Victims are pulling out of prosecutions in nearly half of violence and sex cases because of fears of reprisals and plunging conviction rates, a Telegraph investigation has found.
The proportion of violence offences where the victim withdrew support for police action has more than doubled from 19 per cent in 2014 to 45.1 per cent in the year to March 2020, according to data obtained by The Telegraph.
Rape victims are pulling out of prosecutions in 41 per cent of cases, fuelled by fears of intrusive probing into their personal life, the trauma of facing their attacker in court and falling confidence that they will get justice as conviction rates have dropped to 1.5 per cent.
Dame Vera Baird, the victims’ commissioner, warned that the figures were the “writing on the wall” that reflected “a growing disenchantment on the part of victims with the criminal justice system.”
She said increasing delays of up to two years before cases came to court meant “increased time when witnesses and victims could be susceptible to threats or intimidation.”
“We know many people are frightened to go to court in case they meet the defendant or their supporters.

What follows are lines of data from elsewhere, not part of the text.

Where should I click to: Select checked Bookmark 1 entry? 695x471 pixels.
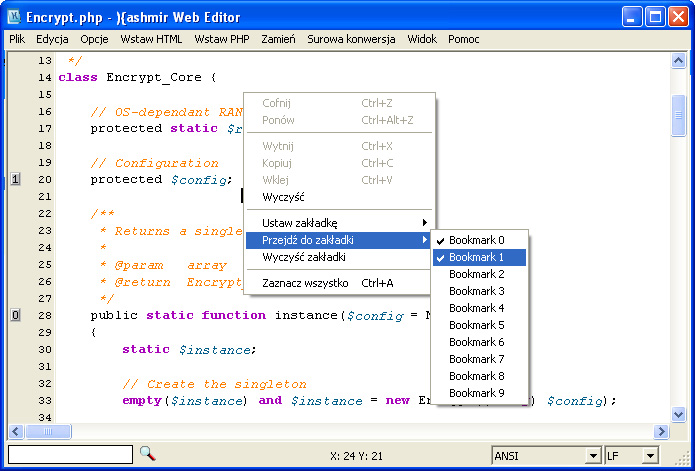coord(478,257)
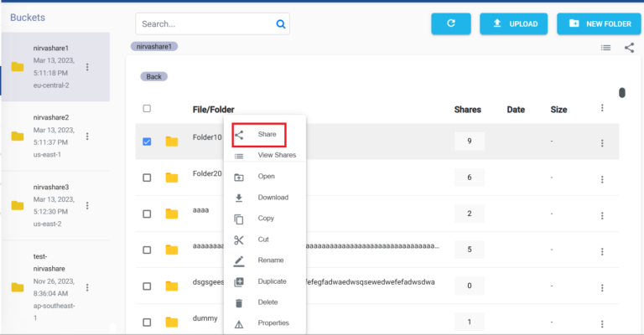This screenshot has height=335, width=644.
Task: Open the Folder10 row three-dot menu
Action: pyautogui.click(x=601, y=143)
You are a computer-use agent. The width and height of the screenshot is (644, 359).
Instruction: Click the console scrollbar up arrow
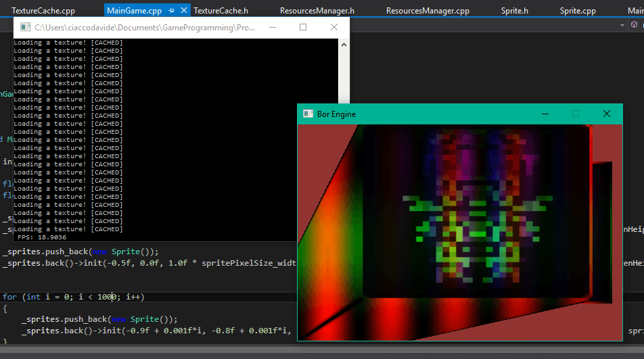[344, 45]
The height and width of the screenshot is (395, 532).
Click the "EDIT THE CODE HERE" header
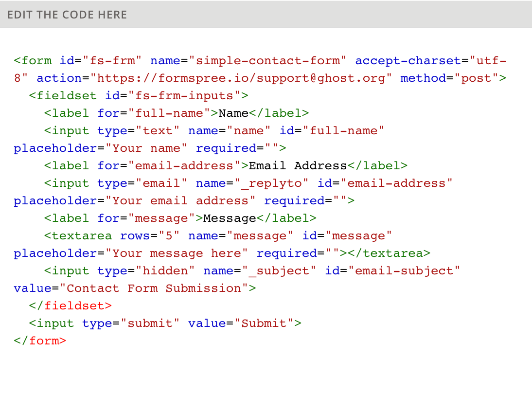coord(67,15)
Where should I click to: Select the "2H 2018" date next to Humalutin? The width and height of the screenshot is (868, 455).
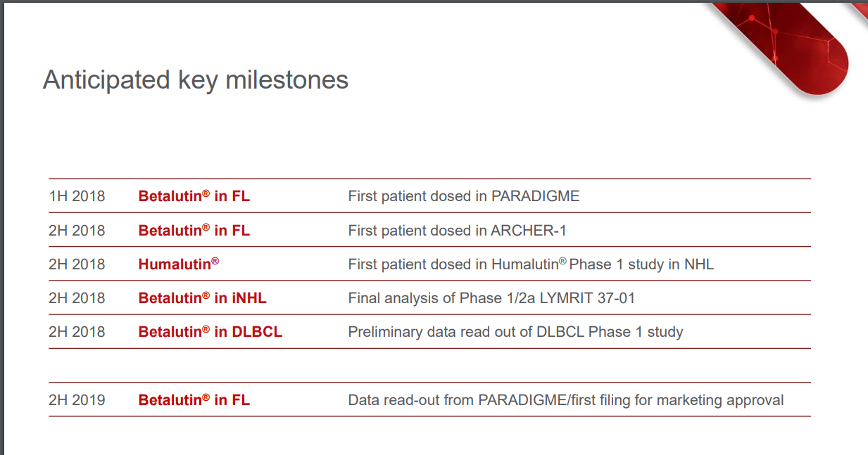[x=77, y=264]
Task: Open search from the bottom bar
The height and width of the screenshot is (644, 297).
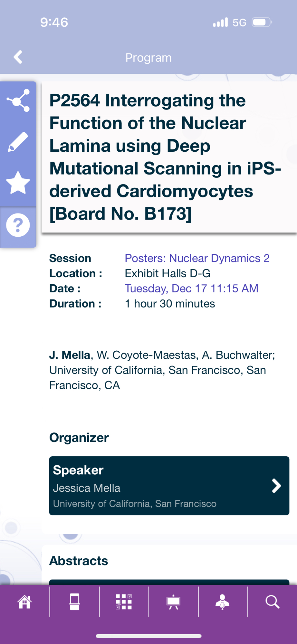Action: click(272, 602)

There is much that can be done to improve victim support from all the criminal justice agencies,” she said.
The proportion of robberies where the victim pulled out has risen from four per cent to 17.7 per cent between 2014 and 2020, while for public order offences, the rate has quadrupled from eight per cent to 32.9 per cent.
Sexual offences, including rape, have seen the withdrawal rate double from 17 per cent to 32.6 per cent, while for theft, it has gone up from one per cent to 7.5 per cent and for criminal damage and arson, it is up from three per cent to 16 per cent.
Fears of reprisals are thought to be a major reason for victims withdrawing from prosecutions for weapons possession, which has risen from one to 8.3 per cent.
Matt Parr, HM Inspector of Constabulary, said there was a danger the public was giving up on police solving crimes particularly high-volume crimes like car thefts, minor assaults and burglaries.
He said this was having a “corrosive” effect on the public’s trust in the criminal justice system which was fuelling victims withdrawing from cases.
Just 3.2 per cent of sex offences were solved in the year to March 2020, 5.2 per cent of thefts, 6.9 per cent of violence and 7.2 per cent of robberies.
Sir Mike Penning, a former policing and justice minister, said the Government needed to urgently investigation the reasons why “justice was not being seen to be done.”
He believed victims often felt excluded from the process and were not given a real say with their impact statement after the judge had issued their sentence. “Criminal justice needs to be more victim-centred otherwise the public will lose faith in how it is operating,” he said.
Only 52 per cent of victims said they would be likely to be a witness in a criminal trial in future if they were asked to do so, according to a Crown Prosecution Service (CPS) survey of 7,723 victims and witnesses.
“Either we try to understand the issues behind this disenchantment and address them or face the prospect of fewer cases getting to court because those affected by crime have simply given up on justice and walked away,” said Dame Vera.
A Government spokesman said that cutting crime and restoring faith in the criminal justice system was a priority which was why it had invested £85 million in the CPS, was increasing police numbers by 20,000 and introducing a new victims’ law.